Investors on the brink of financial ruin after The High Street Group cancelled rights to access cash and defaulted on interest

ByJessica Beard14 August 2021 • 5:00am

Dozens of investors have been promised the interest due or access to their savings but received nothing CREDIT: Thomas Broom/TMG

Investors in a property firm are on the brink of financial ruin and face homelessness after the group reneged on its interest payments and pressured them to waive rights to withdraw their cash.

DIY savers put more than £50m into high-risk loan notes with The High Street Group, attracted by the promise of 12pc annual returns and 22pc after seven years. However, the £1.5bn investment firm has defaulted on its interest payments and blocked investors from redeeming their money despite guaranteeing yearly access, a Telegraph Money investigation has found.

Last week its founder and chairman, Gary Forrest, left the company.

The company has tried to silence investors from speaking to this newspaper. Katie Hawkins, 45, from Kent, said she faced eviction after falling behind on her rent because The High Street Group failed to pay £22,200 interest or return her £185,000 investment.

Advertisement

Ms Hawkins said she felt she was “bribed” by The High Street Group, which promised to pay the interest she was already owed but only if she signed a non-­disclosure agreement.

“I was forced to sign a document to shut me up. I did it because I desperately needed the money,” she said.

Mrs Hawkins, who is physically disabled and due surgery, said she had received aggressive and intimidating calls from senior employees. “One lady asked me which I wanted more: the money to pay my debt or my story in the paper. They paid after I signed the document,” she said. “But I was so angry that I decided to speak out anyway.” There are doubts about the validity of the document.
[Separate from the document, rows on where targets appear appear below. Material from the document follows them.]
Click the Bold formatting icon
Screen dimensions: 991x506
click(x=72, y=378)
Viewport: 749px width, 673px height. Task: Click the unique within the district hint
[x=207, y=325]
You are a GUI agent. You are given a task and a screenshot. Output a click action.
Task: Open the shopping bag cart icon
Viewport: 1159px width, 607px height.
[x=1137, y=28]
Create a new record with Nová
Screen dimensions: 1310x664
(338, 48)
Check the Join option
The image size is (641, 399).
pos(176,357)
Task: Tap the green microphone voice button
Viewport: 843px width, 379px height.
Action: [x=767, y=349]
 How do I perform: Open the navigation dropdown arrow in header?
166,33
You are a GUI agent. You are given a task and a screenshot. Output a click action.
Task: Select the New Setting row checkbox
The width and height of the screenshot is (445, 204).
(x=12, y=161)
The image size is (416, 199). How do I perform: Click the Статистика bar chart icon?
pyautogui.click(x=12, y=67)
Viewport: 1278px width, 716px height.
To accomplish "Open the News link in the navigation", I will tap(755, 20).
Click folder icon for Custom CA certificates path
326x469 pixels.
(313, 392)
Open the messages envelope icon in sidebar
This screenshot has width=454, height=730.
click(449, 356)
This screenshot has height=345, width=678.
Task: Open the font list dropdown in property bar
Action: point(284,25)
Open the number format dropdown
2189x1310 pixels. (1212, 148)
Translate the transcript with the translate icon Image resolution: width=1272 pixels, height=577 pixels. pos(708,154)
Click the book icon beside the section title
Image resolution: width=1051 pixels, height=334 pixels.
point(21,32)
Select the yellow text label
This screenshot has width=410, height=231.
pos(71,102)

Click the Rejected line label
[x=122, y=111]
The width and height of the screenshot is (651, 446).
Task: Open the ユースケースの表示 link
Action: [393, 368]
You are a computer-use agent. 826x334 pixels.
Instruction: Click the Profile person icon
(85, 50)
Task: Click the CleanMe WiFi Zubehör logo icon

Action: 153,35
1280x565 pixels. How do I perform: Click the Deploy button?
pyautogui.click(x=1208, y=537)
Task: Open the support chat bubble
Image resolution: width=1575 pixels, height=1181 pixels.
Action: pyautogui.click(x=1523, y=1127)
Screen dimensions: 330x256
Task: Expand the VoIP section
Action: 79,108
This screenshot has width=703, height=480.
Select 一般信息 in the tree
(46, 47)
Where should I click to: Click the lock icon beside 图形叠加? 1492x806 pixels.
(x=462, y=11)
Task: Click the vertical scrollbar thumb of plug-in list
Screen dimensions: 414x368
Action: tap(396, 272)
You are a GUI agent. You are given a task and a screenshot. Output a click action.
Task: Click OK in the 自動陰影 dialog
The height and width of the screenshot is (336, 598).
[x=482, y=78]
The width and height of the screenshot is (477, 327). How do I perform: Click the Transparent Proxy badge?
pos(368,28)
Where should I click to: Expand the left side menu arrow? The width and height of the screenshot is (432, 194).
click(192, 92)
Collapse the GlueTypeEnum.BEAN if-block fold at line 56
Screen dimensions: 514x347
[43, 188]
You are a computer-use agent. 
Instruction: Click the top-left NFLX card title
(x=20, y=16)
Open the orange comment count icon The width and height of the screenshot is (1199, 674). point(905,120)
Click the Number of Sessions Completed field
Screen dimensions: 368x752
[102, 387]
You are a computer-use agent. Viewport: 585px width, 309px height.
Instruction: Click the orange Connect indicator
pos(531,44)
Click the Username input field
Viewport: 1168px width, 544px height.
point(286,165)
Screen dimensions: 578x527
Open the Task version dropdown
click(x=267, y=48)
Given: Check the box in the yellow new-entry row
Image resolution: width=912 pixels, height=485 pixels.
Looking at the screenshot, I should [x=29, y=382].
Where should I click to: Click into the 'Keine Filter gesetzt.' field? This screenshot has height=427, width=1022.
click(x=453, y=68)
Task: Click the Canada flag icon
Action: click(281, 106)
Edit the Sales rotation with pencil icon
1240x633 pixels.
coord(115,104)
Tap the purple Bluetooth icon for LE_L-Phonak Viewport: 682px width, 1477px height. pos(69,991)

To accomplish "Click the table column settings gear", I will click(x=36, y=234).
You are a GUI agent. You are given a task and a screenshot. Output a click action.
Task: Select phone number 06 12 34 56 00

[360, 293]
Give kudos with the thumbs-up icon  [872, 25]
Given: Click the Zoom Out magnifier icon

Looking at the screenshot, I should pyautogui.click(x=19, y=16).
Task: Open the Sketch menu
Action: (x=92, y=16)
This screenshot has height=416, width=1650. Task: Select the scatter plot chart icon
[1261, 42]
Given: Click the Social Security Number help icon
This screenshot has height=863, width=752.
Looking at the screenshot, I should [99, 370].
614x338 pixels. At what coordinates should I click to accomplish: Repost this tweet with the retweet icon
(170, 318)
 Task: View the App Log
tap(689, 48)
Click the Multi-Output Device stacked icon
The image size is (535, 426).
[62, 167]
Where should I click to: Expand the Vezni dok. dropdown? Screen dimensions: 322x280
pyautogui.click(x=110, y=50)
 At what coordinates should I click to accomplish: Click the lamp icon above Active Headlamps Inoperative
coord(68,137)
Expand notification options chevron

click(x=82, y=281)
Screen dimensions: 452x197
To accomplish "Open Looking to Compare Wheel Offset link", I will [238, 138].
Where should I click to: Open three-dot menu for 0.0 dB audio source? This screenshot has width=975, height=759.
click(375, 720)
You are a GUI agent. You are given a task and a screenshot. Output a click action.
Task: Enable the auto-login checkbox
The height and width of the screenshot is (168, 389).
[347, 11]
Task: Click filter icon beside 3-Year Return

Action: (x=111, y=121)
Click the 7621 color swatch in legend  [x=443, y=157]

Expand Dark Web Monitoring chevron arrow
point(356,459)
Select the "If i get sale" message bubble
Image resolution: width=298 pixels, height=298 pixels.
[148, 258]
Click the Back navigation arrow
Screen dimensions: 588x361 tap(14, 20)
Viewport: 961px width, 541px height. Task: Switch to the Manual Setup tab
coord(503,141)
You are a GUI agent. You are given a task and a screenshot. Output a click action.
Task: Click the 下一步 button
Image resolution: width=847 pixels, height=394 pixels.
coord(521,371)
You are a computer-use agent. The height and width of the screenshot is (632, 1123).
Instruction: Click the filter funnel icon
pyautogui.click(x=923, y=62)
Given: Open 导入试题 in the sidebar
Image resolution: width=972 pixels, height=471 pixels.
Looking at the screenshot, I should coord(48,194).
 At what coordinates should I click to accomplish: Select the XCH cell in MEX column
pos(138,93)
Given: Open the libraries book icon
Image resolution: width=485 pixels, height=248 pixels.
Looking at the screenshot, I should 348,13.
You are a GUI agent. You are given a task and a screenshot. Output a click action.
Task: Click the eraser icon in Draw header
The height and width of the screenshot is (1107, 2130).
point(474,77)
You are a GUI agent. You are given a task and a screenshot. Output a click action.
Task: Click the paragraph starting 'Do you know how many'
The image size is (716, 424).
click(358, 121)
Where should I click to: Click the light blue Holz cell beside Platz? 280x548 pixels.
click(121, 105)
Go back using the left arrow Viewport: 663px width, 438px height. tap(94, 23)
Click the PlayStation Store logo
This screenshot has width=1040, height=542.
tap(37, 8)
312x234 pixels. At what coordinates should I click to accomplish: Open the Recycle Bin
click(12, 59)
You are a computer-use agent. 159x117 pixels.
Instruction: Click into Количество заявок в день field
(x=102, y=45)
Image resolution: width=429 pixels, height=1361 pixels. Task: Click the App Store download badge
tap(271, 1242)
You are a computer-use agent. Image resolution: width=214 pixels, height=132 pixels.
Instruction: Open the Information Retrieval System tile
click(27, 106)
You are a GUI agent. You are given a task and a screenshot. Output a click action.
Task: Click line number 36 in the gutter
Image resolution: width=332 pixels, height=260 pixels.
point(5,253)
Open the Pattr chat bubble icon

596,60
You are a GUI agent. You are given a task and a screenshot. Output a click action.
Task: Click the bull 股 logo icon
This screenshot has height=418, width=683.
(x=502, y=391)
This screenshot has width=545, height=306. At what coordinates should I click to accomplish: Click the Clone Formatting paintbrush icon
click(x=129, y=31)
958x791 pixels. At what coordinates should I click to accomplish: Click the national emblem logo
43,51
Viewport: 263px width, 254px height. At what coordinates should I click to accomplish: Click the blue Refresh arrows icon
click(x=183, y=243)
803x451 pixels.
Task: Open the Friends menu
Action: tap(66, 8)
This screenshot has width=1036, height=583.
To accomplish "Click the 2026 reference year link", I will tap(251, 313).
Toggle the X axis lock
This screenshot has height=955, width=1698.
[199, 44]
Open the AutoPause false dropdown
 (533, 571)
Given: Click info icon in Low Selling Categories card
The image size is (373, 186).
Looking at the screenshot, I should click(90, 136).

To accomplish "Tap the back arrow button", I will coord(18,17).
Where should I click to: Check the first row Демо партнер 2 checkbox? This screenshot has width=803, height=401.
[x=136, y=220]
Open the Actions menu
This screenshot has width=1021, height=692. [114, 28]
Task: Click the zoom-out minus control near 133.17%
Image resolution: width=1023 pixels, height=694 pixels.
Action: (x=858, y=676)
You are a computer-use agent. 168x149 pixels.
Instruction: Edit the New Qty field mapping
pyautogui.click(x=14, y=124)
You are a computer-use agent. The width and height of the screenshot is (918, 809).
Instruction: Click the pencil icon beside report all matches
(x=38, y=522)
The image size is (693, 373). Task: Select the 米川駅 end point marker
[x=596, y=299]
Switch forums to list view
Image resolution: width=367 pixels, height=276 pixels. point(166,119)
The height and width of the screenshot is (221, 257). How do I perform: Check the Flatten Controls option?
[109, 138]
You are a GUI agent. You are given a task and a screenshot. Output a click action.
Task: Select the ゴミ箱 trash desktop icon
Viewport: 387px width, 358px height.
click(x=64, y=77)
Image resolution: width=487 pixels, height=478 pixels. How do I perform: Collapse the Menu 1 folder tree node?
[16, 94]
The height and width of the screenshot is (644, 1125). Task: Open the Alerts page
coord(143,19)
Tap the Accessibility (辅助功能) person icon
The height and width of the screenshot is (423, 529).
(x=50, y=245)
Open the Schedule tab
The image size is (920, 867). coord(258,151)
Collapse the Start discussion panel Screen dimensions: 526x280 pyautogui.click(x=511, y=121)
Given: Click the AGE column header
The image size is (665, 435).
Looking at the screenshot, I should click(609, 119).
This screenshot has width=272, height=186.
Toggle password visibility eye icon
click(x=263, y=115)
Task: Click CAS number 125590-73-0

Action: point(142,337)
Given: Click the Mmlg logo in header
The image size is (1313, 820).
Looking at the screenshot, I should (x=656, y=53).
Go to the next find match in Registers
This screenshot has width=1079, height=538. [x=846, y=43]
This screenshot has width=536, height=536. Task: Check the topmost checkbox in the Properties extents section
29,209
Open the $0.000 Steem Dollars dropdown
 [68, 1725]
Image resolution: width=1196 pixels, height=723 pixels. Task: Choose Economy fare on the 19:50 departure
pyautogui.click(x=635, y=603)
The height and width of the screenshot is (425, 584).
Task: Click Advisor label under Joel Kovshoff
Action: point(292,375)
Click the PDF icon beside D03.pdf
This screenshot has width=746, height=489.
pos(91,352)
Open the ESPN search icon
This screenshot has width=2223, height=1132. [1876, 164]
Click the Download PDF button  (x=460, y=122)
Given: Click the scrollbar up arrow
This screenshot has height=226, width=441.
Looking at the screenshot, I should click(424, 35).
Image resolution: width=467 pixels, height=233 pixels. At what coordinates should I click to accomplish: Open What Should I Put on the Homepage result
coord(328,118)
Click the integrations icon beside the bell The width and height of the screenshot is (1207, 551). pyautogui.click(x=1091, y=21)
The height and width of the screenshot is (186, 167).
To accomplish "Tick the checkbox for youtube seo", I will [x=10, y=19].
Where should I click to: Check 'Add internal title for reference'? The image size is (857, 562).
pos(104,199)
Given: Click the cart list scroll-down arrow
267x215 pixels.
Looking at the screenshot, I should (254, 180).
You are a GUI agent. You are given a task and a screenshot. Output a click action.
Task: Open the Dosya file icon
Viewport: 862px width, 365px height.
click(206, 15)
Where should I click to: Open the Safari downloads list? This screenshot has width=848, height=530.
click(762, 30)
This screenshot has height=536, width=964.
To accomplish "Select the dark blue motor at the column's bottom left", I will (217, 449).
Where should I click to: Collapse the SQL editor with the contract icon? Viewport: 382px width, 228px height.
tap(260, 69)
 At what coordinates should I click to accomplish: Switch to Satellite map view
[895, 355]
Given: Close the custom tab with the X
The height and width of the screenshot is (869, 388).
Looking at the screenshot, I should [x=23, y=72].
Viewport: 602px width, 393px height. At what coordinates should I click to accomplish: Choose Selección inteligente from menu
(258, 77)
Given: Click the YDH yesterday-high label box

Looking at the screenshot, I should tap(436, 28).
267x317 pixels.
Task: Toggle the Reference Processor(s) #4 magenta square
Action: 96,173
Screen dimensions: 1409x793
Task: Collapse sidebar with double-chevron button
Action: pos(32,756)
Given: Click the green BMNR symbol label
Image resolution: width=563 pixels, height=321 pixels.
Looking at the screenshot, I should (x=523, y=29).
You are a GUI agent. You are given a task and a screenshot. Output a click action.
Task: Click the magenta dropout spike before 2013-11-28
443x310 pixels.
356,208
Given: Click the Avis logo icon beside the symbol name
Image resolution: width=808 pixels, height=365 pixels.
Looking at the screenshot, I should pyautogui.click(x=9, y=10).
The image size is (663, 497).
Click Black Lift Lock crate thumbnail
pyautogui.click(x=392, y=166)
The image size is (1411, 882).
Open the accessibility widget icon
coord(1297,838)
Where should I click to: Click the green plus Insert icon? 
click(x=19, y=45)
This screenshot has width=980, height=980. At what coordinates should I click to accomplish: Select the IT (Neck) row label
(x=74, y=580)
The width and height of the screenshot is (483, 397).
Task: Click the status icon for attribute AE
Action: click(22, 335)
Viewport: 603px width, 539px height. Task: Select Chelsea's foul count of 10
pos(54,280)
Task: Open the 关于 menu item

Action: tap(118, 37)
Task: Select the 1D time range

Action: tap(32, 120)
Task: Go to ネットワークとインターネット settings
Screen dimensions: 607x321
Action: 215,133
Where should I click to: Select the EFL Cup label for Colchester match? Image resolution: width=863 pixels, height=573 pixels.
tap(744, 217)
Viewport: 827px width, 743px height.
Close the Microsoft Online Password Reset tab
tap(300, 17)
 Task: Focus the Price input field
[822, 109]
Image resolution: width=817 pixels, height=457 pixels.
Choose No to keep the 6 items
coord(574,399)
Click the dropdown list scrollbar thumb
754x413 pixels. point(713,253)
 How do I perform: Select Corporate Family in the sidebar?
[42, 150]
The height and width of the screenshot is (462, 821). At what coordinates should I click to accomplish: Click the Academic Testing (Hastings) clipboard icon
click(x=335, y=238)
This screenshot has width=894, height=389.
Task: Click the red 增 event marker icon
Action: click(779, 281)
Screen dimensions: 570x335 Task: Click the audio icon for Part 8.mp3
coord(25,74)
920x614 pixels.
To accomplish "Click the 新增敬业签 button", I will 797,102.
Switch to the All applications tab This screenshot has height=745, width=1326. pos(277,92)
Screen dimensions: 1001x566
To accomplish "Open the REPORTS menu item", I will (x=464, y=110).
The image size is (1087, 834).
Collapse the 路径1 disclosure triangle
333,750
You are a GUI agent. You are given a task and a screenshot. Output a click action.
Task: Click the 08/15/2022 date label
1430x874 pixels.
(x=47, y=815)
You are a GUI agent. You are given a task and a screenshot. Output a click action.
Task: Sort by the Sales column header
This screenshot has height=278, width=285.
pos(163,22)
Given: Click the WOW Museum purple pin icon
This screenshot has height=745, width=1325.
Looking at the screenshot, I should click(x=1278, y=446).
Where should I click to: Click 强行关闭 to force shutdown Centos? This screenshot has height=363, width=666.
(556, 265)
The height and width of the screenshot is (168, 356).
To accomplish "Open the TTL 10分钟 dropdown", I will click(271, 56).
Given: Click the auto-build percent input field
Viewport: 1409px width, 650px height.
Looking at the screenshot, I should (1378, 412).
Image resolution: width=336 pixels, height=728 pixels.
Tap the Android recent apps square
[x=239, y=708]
The letter sent to Mrs Hawkins pressuring her into silence

A High Street Group spokesman said it was “conscious and respectful” of personal circumstances and had created a relief fund for exceptional situations.

Dozens of other investors said they were repeatedly promised the interest due or access to their savings but had received nothing.

Jodie Cress, 62, a mother of two, said she and her daughters invested after hearing about the loan’s attractive terms. She now fears they will never see their £85,000. She said the family was owed more than £20,000 in interest.

Advertisement

“They keep asking for more money but I told them to stop. I’m already worried that I’ve lost all my lifetime savings,” she said. 

Mrs Cress’s daughter, Emma, 29, said she had invested the money she had set aside for a deposit on her first home. “I don’t have any hope we will get our money back and it is so mentally draining. Even the person who introduced us to the investment and took a commission has gone silent.”

In a letter sent to investors in May, the group said it had taken a £42m hit during the pandemic and had been hamstrung by a clampdown on property funds by the City watchdog. However, The High Street Group would not have to follow such rules as it is unregulated, it is understood.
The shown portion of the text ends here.